Dès lors l’approvisionnement de leur capitale devint le plus grand souci des empereurs. Le peuple romain, si soumis, si complaisant, si prêt à flatter tous les caprices de ses maîtres, ne se fâchait plus que lorsqu’il craignait de voir sa ration de blé diminuée. Au moindre retard qu’éprouvaient les distributions, qui devaient se faire tous les mois, cette populace, qui d’ordinaire acceptait tout sans se plaindre, s’ameutait devant le palais, ou, en l’absence du prince, allait piller la maison et briser les meubles du préfet de Rome. Quand le bruit se répandait que le pain pourrait manquer, il courait par la ville de ces frayeurs insensées comme on en a vu chez nous dans les plus mauvais jours de notre révolution, et qui disposaient la foule à tous les excès. Les empereurs n’avaient rien néglige pour prévenir ces craintes; ils encourageaient par toute sorte de privilèges les marchands de tous les pays à porter leur blé en Italie. Claude assura de grands avantages

  1. Ce nombre fut conservé jusqu’à l’époque des Sévères. On peut consulter sur toutes les questions qui concernent les distributions de blé un travail très complet de M. Otto Hirschfeld, intitulé : Die Getraideverwaltung in der römischen Kaiserzeit, qui a paru dans le Philologus en 1870.

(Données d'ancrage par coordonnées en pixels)
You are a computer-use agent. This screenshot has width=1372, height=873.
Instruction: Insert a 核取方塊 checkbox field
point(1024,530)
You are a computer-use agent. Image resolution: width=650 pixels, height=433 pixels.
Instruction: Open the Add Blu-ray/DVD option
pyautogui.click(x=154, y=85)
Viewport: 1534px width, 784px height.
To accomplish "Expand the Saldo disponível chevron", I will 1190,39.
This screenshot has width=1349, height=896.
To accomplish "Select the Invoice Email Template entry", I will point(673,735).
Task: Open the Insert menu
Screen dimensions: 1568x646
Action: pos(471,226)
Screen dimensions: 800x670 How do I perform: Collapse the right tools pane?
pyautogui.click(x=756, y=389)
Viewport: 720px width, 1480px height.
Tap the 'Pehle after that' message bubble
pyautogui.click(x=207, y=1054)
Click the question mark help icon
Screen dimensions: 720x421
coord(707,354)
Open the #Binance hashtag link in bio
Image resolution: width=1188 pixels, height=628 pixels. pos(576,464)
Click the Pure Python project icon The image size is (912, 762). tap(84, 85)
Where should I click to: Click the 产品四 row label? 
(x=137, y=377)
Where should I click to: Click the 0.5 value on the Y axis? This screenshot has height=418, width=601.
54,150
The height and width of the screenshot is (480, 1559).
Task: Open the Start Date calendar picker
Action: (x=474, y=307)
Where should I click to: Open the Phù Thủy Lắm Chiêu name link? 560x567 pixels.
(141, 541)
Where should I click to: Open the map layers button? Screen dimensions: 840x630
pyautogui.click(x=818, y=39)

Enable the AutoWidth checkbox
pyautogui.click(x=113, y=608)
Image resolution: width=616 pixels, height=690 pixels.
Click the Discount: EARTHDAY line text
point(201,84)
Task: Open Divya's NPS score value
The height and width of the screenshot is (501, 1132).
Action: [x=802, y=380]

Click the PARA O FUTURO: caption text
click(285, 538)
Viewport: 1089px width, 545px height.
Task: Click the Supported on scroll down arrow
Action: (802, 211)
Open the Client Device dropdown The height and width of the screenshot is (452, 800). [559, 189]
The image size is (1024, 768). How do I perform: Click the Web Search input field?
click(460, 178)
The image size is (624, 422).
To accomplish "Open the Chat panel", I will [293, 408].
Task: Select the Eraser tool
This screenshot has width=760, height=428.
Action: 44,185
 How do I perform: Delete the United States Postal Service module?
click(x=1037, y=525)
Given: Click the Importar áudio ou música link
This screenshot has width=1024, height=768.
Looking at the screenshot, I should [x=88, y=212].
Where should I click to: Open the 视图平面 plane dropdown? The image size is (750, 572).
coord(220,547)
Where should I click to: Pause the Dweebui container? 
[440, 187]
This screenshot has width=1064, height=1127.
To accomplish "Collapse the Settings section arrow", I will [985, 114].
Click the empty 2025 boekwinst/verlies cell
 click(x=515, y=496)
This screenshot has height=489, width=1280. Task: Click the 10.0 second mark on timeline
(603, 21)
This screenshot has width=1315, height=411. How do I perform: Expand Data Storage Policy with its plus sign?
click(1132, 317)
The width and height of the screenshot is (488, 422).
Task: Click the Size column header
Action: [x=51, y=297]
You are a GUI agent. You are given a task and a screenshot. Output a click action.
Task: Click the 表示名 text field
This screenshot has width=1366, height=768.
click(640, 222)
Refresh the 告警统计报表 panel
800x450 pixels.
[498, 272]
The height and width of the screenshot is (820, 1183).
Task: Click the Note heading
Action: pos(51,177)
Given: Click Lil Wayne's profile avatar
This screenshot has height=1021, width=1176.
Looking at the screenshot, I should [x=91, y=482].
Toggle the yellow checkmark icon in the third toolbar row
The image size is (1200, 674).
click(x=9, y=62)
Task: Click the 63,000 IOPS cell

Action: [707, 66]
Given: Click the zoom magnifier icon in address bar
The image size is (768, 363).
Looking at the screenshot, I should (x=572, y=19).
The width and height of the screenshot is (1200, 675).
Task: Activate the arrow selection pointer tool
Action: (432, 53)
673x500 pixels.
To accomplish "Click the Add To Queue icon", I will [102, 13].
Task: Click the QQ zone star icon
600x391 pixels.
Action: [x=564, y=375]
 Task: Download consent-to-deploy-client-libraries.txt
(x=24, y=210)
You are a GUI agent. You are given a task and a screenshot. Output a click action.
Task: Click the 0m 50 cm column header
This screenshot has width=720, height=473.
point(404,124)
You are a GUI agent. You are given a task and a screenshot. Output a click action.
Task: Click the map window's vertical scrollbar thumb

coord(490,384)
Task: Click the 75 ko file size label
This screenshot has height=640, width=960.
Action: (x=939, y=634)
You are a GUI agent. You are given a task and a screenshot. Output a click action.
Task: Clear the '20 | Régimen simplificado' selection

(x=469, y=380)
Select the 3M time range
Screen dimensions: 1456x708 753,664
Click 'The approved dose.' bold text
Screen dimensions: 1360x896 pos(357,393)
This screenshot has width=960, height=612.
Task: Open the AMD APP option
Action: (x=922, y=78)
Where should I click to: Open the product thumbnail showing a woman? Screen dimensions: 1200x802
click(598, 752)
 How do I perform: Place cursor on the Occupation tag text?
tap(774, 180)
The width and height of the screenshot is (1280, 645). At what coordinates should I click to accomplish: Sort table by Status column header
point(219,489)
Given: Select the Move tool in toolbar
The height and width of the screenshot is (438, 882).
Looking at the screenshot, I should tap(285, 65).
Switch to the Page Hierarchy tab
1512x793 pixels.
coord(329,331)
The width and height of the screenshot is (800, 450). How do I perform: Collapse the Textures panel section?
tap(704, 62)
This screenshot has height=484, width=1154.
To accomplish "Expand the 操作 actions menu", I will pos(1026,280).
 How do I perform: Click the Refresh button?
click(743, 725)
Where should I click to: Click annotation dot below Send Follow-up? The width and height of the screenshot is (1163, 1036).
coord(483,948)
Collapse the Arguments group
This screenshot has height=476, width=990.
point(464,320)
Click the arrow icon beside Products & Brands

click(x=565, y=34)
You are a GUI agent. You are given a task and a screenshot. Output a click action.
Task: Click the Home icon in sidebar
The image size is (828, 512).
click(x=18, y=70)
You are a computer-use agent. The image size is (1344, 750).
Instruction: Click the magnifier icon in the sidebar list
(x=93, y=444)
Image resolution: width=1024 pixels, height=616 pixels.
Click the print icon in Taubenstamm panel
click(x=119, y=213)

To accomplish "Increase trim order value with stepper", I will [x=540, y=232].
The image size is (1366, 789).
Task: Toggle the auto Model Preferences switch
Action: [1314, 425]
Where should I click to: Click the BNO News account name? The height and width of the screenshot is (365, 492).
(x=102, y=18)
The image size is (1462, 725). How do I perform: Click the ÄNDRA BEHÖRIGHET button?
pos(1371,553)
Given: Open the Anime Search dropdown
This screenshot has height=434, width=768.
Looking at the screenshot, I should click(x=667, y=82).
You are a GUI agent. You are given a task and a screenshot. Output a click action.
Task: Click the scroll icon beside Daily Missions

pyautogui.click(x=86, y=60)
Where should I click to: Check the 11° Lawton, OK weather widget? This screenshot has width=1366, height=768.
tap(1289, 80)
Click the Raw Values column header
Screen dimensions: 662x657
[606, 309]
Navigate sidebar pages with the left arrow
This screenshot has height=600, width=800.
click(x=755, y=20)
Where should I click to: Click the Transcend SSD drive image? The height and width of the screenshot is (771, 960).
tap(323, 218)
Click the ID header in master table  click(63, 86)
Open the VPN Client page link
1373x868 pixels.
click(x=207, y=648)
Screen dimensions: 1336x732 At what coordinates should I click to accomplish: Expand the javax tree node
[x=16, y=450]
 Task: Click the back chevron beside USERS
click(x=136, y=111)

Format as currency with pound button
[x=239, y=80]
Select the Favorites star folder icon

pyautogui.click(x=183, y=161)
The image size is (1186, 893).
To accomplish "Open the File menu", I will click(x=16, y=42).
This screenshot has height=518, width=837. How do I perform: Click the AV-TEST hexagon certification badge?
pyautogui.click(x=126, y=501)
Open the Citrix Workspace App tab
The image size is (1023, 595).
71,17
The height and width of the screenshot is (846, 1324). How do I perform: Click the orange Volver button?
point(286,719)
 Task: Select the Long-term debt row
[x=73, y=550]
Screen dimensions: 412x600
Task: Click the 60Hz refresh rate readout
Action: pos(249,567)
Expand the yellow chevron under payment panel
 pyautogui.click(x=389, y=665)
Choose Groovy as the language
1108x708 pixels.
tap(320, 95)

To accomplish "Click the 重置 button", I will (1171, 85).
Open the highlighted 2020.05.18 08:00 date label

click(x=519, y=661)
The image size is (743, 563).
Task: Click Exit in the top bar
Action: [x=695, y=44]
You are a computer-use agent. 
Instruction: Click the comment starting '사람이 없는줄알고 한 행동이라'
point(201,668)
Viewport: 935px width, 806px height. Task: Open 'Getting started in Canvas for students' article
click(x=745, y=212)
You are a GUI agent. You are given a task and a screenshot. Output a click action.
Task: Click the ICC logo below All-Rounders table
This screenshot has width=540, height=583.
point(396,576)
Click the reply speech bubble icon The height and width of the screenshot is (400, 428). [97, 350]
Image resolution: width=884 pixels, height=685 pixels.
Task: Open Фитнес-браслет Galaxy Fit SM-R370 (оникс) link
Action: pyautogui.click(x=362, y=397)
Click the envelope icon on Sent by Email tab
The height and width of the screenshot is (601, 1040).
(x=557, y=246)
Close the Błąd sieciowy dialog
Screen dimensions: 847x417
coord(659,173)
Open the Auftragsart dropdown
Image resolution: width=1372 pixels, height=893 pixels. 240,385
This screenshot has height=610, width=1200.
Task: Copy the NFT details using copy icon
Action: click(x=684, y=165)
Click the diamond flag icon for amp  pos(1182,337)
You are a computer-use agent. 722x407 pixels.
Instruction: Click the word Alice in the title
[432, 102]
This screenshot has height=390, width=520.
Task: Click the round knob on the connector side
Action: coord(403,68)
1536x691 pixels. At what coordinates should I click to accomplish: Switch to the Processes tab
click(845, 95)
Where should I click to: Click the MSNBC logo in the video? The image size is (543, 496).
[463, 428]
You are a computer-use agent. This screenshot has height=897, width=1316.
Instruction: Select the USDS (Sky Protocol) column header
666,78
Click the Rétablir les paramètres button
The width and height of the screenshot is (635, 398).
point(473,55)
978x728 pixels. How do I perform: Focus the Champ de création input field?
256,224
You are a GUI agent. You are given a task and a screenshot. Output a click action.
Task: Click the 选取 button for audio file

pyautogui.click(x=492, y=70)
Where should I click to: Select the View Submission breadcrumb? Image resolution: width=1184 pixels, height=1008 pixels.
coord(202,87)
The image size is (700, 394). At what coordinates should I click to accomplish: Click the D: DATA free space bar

■ Consigne
Mettez à jour l'extrait sur le ravitaillement de Rome en le recopiant depuis « 1. Ce nombre » jusqu'à « Philologus en 1870. » inclus, avec « Rheinisches Museum » à la place de « Philologus », s'il vous plaît.

■ Réponse
1. Ce nombre fut conservé jusqu’à l’époque des Sévères. On peut consulter sur toutes les questions qui concernent les distributions de blé un travail très complet de M. Otto Hirschfeld, intitulé : Die Getraideverwaltung in der römischen Kaiserzeit, qui a paru dans le Rheinisches Museum en 1870.